Dönen paralar bu kadar büyük olduğu için müzikle uğraşan kişilere cazip geliyor. Yani büyük kısmı zaten bu işi para için yapıyor. Kendi özel uçağı olsun istiyor, bakıyor piyasaya belli bir popülerliğe geldiğinde tüm kapılar açılacak diyor. Peki özünde bu iş neydi? Müzik bu muydu yani?
Benim kanaatim müziğin içindeki titreşimler insan bilincine bütünleşme hissi veriyor. Esas yapısı bu, bunu deneyimlemek için müzik dinliyoruz ama tek tek insanların yaptığı bu eylem açıklamaya çalıştığım koca bir sektöre dönüşmüş durumda. Neyi ne zaman dinleyeceğimize, neyi sevip beğeneceğimize, neyin daha marjinal olup olmayacağına hep bu güçler karar veriyor.
Sektörün içindeki insaflı kişiler bunu itiraf edecektir. Ben sadece uzaktan bakan ve bunlardan rahatsız olan bir dinleyiciyim. Bunlardan fazlası mümkün olabilir diyorum ama tabii ki bunu tek başıma gerçekleştiremeyeceğim için buraya yazıyorum, bir şeyler yapmaya çalışıyorum. Tamamen amacım bu, yoksa zaten gerçekler budur, bunları öğrenmeden ne diye konuşuyorsun deniyorsa, diyecek sözüm yok.
Peki kabaca anlatmaya çalıştığım bu düşünceler hayata geçerse müzisyenler ne yiyecek? Esas sıkıntı bu. Sırf müzisyen de değil sektör içinde bir sürü para kazanan insan var. Hepsinin tekerine çomak sokulmuş olur.
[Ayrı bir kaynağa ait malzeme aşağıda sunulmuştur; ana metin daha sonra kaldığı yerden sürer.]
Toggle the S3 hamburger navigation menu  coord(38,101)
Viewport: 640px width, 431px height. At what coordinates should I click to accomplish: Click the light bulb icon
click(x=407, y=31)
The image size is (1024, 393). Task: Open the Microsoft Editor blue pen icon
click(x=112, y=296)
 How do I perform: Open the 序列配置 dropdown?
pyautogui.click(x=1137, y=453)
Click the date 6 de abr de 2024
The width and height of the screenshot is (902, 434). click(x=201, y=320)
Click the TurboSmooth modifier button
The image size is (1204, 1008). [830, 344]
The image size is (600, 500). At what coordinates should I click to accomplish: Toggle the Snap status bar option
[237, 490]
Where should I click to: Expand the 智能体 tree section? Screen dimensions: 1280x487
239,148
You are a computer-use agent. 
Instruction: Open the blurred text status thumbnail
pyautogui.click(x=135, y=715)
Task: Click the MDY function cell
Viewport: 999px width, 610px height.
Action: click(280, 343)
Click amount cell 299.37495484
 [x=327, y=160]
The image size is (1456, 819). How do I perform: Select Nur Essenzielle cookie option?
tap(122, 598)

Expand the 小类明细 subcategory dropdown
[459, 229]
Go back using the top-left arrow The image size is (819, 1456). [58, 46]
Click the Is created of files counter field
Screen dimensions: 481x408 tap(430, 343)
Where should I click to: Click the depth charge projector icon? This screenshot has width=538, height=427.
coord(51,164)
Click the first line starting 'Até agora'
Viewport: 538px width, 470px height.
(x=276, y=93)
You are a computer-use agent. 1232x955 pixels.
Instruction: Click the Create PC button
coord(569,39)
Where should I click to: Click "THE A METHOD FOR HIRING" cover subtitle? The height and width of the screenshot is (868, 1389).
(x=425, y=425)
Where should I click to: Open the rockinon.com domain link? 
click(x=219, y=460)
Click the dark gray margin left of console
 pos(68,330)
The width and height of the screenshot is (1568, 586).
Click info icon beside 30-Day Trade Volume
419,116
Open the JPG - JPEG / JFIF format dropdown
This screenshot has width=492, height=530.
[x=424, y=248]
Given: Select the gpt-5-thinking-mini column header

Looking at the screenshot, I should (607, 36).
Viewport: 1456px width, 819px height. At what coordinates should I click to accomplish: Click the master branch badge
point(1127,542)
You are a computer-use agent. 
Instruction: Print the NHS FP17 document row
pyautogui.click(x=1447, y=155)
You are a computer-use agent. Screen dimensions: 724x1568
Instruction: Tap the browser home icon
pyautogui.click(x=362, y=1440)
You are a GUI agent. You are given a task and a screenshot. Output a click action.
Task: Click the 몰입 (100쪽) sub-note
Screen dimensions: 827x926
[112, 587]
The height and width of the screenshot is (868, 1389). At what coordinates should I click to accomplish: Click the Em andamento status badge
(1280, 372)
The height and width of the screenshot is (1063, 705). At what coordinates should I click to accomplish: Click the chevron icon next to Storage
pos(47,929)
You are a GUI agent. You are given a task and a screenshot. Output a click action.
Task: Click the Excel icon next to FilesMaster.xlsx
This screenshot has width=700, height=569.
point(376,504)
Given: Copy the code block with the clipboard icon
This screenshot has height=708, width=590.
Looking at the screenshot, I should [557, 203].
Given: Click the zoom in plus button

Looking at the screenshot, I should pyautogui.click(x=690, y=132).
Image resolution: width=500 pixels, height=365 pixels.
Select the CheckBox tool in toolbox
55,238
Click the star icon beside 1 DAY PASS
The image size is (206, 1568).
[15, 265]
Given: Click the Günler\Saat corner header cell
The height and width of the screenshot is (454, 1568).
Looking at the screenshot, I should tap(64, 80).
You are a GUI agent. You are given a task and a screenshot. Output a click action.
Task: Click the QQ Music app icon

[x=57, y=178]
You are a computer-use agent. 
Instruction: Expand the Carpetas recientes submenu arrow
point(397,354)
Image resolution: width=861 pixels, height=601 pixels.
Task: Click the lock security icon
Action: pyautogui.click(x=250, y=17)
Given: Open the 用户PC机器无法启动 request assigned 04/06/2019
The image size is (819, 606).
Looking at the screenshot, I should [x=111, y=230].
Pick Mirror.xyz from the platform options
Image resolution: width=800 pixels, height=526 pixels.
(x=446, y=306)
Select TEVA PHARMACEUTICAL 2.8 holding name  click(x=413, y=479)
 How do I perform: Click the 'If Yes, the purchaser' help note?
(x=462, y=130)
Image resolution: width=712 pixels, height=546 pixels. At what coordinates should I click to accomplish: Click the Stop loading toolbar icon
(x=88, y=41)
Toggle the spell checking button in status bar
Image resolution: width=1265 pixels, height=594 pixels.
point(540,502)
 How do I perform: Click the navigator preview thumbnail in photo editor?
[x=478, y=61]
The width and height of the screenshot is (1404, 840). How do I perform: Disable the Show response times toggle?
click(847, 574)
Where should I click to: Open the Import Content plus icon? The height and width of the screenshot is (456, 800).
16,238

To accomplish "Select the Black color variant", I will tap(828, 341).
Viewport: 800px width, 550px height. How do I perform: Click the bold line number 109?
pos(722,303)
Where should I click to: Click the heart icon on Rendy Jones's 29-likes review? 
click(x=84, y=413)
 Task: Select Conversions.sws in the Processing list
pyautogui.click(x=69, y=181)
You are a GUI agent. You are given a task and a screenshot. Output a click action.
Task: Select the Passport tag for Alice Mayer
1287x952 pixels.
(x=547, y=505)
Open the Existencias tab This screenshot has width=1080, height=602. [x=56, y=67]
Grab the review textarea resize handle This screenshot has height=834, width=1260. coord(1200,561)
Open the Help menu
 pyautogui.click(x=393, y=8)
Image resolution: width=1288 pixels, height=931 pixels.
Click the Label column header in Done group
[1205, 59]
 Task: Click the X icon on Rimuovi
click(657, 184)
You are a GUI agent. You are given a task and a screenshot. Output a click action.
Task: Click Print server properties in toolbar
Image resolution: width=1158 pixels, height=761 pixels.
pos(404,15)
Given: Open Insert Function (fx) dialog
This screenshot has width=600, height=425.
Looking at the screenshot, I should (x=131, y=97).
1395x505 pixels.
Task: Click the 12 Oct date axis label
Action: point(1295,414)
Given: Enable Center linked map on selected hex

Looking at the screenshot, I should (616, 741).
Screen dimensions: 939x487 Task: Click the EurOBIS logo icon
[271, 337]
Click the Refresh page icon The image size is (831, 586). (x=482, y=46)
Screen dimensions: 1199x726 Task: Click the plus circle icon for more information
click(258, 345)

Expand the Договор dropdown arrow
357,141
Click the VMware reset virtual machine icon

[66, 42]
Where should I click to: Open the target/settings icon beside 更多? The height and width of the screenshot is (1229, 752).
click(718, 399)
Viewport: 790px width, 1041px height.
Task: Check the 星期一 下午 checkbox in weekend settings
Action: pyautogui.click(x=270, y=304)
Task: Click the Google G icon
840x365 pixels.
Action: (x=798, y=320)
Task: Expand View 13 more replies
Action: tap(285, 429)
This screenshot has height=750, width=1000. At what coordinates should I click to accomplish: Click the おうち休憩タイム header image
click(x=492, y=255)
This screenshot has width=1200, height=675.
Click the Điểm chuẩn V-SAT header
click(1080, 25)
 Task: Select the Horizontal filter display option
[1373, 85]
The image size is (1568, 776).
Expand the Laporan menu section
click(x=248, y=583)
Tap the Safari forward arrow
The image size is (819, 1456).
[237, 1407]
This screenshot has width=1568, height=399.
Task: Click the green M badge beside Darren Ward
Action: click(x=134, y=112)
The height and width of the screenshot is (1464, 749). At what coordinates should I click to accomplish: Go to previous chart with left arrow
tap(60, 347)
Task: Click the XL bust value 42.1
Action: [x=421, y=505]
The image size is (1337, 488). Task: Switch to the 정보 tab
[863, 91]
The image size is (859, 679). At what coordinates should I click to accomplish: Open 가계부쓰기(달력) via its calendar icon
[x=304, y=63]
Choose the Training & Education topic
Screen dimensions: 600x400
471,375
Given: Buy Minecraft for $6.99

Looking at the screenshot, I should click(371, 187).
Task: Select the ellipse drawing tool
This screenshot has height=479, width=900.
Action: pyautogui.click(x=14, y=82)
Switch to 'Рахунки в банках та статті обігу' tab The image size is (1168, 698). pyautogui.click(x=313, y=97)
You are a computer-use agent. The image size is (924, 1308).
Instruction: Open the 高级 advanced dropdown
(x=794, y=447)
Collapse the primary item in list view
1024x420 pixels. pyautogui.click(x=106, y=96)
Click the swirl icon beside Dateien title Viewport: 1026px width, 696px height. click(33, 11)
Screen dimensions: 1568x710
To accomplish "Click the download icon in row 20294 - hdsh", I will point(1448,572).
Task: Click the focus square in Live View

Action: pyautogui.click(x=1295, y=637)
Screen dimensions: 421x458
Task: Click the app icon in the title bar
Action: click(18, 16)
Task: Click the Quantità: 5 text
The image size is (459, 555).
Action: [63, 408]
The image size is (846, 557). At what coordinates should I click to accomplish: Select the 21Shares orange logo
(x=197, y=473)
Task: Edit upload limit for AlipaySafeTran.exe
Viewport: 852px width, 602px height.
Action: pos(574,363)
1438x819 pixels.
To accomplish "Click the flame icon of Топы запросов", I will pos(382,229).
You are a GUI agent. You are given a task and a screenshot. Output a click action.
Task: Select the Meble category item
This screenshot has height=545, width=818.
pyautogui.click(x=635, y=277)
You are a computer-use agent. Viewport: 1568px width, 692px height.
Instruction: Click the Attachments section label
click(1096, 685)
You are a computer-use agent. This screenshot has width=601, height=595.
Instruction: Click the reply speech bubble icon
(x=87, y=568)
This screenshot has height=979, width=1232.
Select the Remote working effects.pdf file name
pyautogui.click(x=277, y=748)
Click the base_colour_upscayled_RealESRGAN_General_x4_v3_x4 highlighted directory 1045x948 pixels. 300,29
Bu aşamada iyice ütopik kısma geçeceğiz, kalbiniz kaldırmıyorsa burada bırakabilirsiniz. Sorumluluk kabul etmiyorum. Bence özünde samimi bir inancın ürünü olan şarkı para ile alıp satılamaz. Kurumsal bir formata zaten geçemez. Belki bir anlamda tarihsel olarak geriye gidiş, hatta ona gericilik diyelim, böyle bir şey yapmak lazım. Tarihte yerel olarak bu açık kapatılıyordu. Üst bir otorite yoktu. Sonra yavaş yavaş oluştu. Şu an iletişim çağında artık iyice mahvolduk. Dünyanın neresinde olursa olsun insan topluluklarının meyillerine göre belirlenen bir yapı var. Tabii ki insanlara empoze edilen bir beğeniden bahsediyorum.
Tek başına müzisyenler ucunda büyük para kazanma ihtimali olmayan böyle bir sektöre girdiklerinde şimdikinden çok daha samimi bir davranış gerçekleştirmiş olacaklar. Şimdi bir şarkı ve tanıtımı ile belli bir maddiyat hedefleniyor. Herkes bunu yapıyor demiyorum. Hatta rock ve metal müzik özelinde buna karşı durup böyle amaçla yola çıkmayan ve bunun için uğraşmayan bir sürü grup olduğunu düşünüyorum. Çoğunluğuna aratarak ulaşamıyorsunuzdur ama orada bir yerlerde varlar. Bundan eminim.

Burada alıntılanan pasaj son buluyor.